TASK INPUT ->
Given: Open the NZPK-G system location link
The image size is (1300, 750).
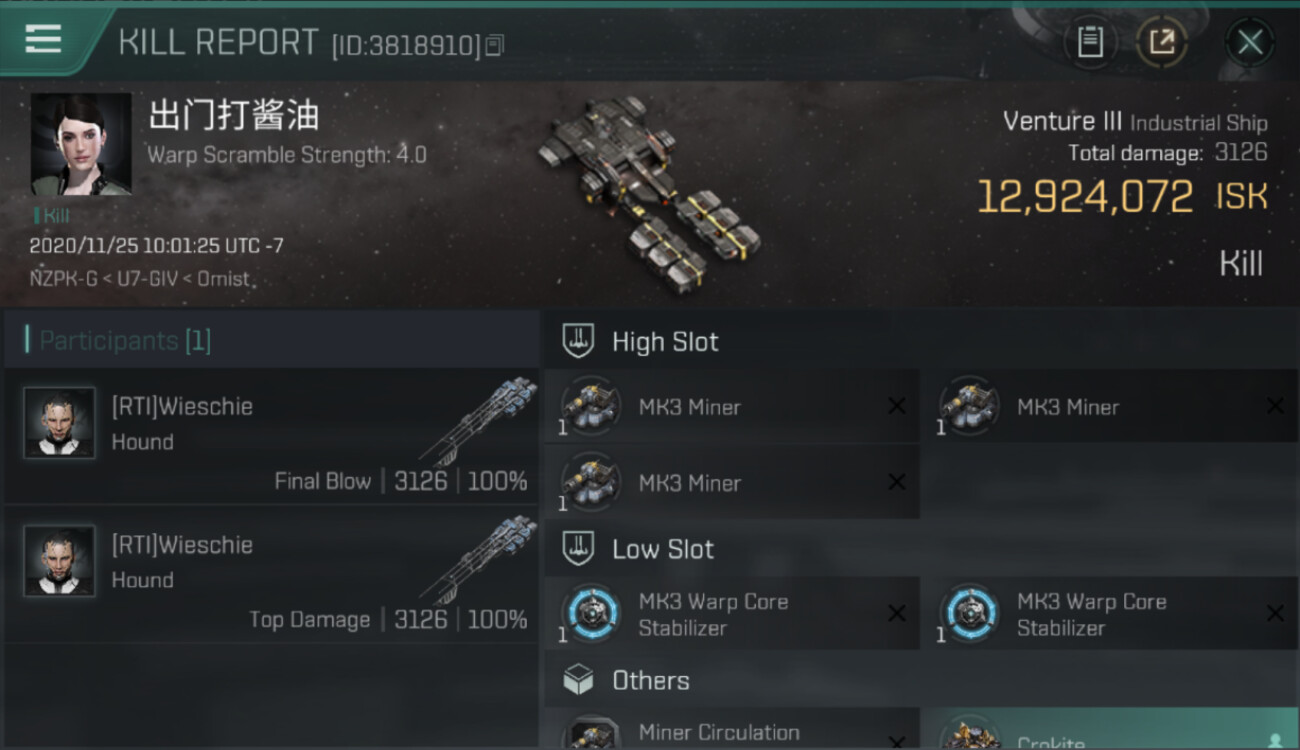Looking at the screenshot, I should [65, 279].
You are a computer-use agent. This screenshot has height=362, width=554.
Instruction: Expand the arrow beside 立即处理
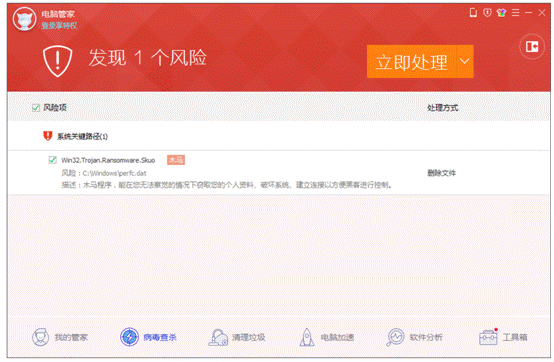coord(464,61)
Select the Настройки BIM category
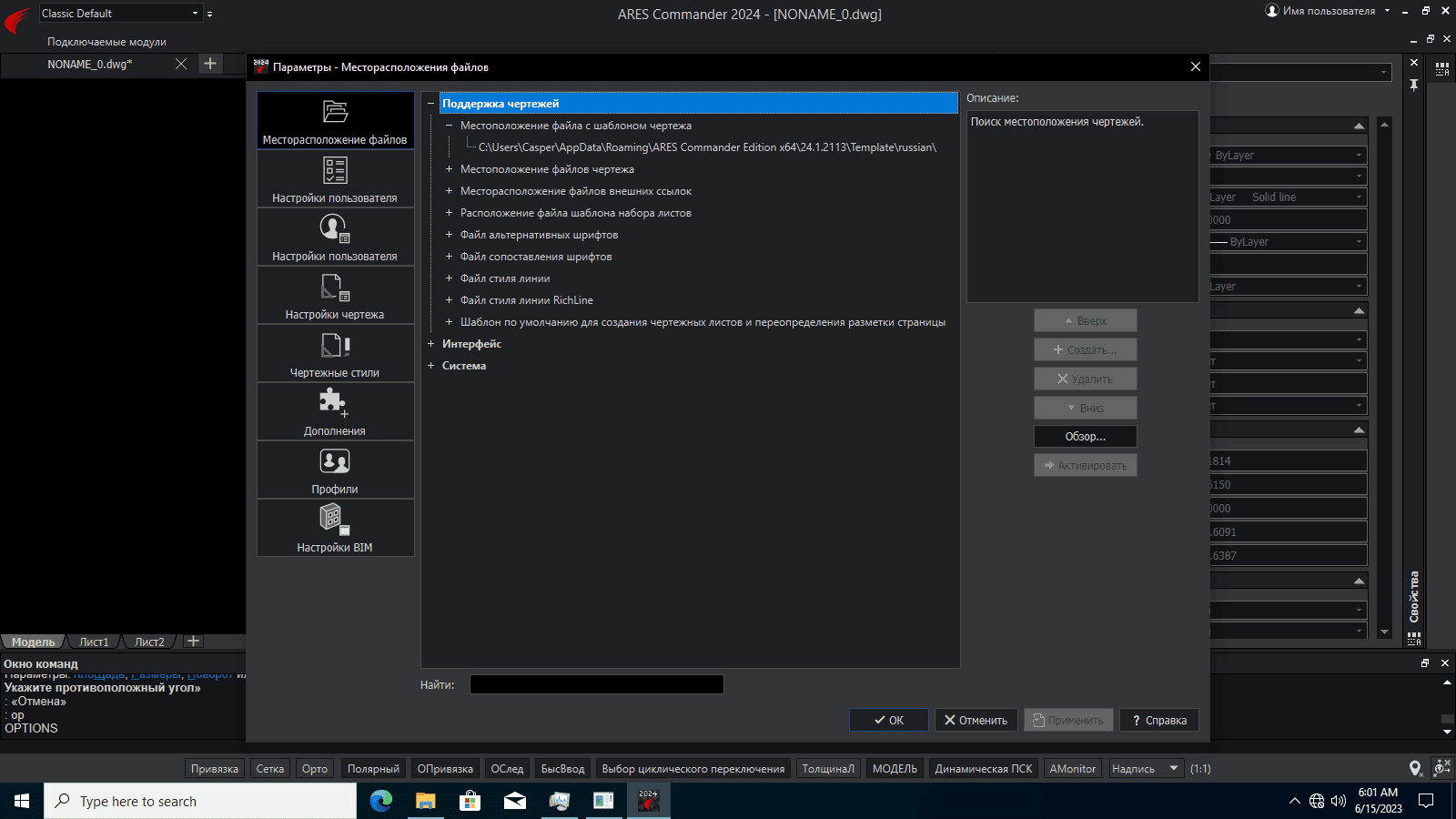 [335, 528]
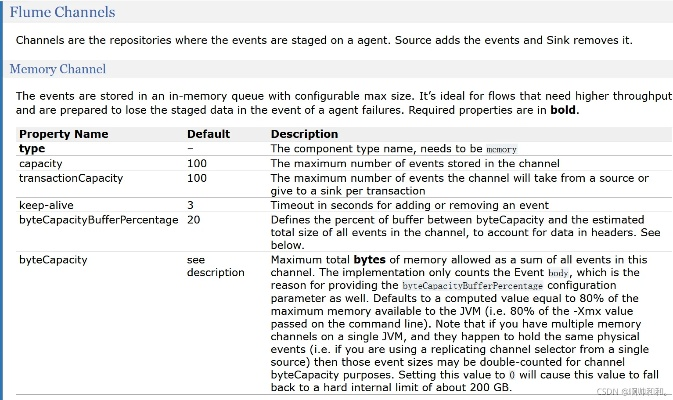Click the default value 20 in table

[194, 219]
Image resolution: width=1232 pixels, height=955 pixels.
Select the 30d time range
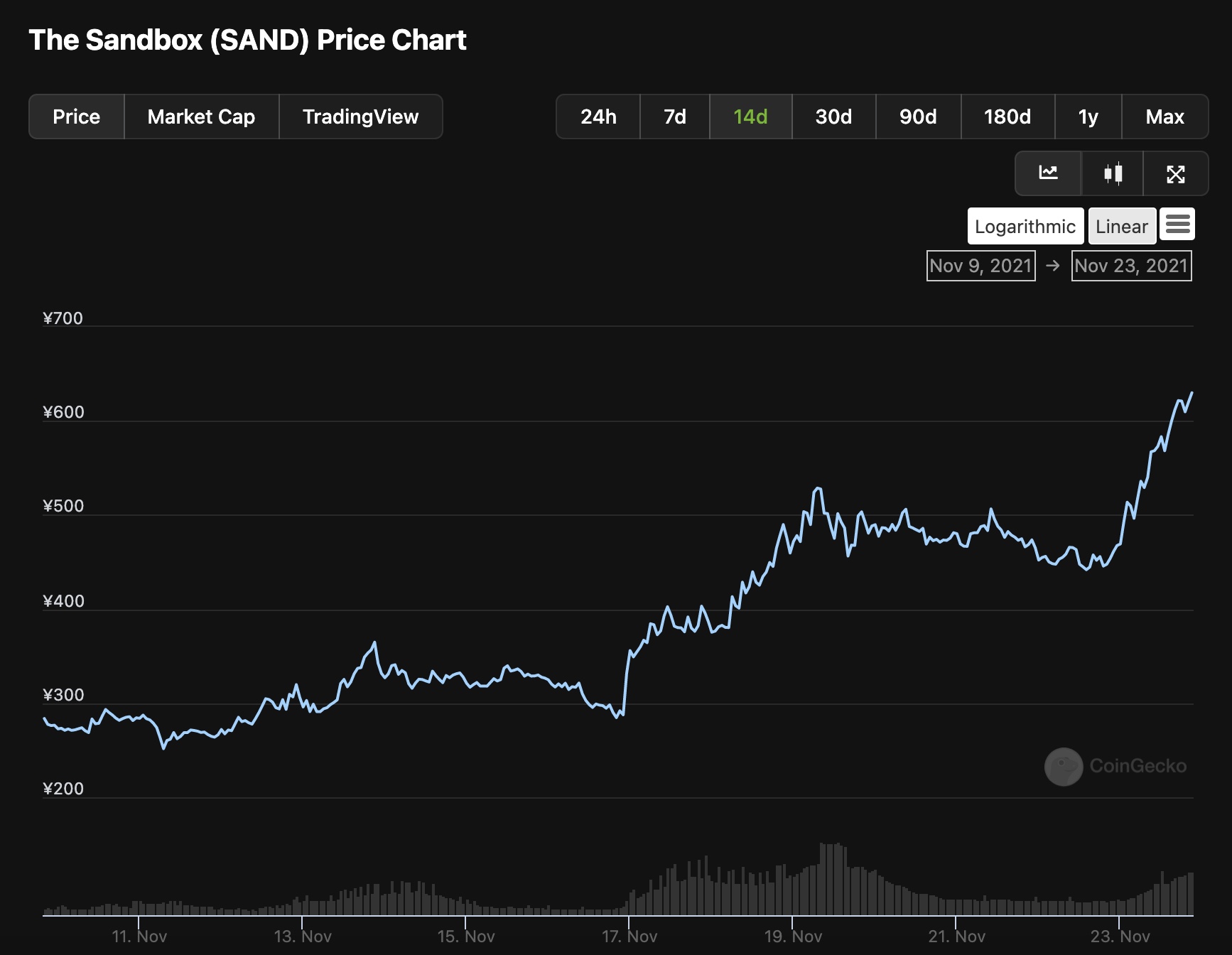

ASSIGNMENT ->
Copy all records exactly, no images.

EXPECTED ANSWER ->
Given: Open the NZPK-G system location link
The image size is (1300, 750).
Looking at the screenshot, I should [65, 279].
You are a computer-use agent. This screenshot has height=362, width=554.
Instruction: Expand the arrow beside 立即处理
coord(464,61)
Select the Настройки BIM category
 [335, 528]
Click the default value 20 in table

[194, 219]
Image resolution: width=1232 pixels, height=955 pixels.
Select the 30d time range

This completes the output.